NTTとNTTデータグループは5月23日(米国・インディアナポリス発)、来たる5月26日にインディアナポリス州で開催される世界三大レースのひとつ、第108回インディ500(108th Running of the INDIANAPOLIS 500)に於いて、モータースポーツファンの観戦体験向上のためAIを活用したスマートソリューションを提供する。
両社は、各レーシングカーに搭載された140以上のセンサーから取得する80億以上のデータと、高度なAIを組み合わせることで高精度なレース戦略予測を実現した。

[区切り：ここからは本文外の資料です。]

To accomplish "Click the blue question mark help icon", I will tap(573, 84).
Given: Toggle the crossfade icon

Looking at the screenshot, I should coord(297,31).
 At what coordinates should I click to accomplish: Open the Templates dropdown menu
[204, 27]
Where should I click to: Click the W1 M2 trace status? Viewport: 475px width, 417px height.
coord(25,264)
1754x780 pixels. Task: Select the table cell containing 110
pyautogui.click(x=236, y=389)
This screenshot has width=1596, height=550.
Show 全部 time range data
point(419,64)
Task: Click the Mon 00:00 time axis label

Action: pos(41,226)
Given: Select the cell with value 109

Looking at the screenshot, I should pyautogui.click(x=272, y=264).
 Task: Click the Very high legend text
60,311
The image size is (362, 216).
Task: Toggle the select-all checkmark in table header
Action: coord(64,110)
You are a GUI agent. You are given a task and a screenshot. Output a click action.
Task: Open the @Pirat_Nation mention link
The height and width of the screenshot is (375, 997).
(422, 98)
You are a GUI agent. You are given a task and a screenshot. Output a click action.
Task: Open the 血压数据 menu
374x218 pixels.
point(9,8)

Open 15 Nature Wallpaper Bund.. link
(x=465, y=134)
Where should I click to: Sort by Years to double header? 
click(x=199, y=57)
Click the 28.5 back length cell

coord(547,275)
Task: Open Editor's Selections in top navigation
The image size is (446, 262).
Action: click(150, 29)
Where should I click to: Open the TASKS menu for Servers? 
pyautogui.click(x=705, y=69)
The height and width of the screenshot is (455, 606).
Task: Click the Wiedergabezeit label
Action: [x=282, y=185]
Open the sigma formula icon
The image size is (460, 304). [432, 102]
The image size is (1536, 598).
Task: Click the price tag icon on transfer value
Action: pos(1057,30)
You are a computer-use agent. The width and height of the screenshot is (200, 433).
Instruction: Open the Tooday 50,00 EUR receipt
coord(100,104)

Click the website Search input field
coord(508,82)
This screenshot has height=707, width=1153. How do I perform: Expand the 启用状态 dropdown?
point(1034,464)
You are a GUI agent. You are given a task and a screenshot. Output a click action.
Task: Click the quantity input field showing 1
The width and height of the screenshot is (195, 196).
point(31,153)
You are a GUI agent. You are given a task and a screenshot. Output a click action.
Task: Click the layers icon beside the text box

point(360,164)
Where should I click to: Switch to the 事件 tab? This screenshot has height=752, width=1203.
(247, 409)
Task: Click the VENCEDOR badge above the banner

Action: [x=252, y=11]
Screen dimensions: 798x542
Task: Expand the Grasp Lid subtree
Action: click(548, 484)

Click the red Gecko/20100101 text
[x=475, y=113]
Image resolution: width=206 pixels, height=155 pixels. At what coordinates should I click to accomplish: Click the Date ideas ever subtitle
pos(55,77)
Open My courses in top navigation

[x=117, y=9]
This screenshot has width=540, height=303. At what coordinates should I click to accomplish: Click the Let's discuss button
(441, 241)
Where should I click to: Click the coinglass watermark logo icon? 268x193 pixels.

これにより、モータースポーツのなかでもチームの戦略や駆け引きが特に複雑で重要とされる「インディカー・シリーズ」で、レース会場やリモートで観戦するファンが、プロドライバーやプロレーシングチームと同じ視点に立ち、レース中の戦略や駆け引きなどをリアルタイムで楽しむことができるようにした。
また、一日で30万人以上が来場するインディ500の会場インディアナポリス・モーター・スピードウェイ(IMS)に於いて、各ゲートの入場待ち時間や混雑ピークエリア予測の情報を30秒毎に提供し、ファンがレース会場に安全に入場・観戦できる取り組みを推し進めていく。
インディカーとインディアナポリス・モーター・スピードウェイを統括するペンスキーコーポレーション(Penske Corporation)会長のロジャー・ペンスキー氏(Roger Penske)は、「NTTデータグループは、技術がモータースポーツに与える影響の限界に挑戦し、先進的かつ効果的な方法で膨大なデータ活用を支援してくれています。
NTTデータグループは、レース会場内にいる30万人を超えるファンに対して、安全性、セキュリティ、効率性を提供し、イベント運営を支えています。
また、リアルタイムのデータはレース管理や、NTTデータグループが提供するINDYCARアプリにも提供されています。」と述べた。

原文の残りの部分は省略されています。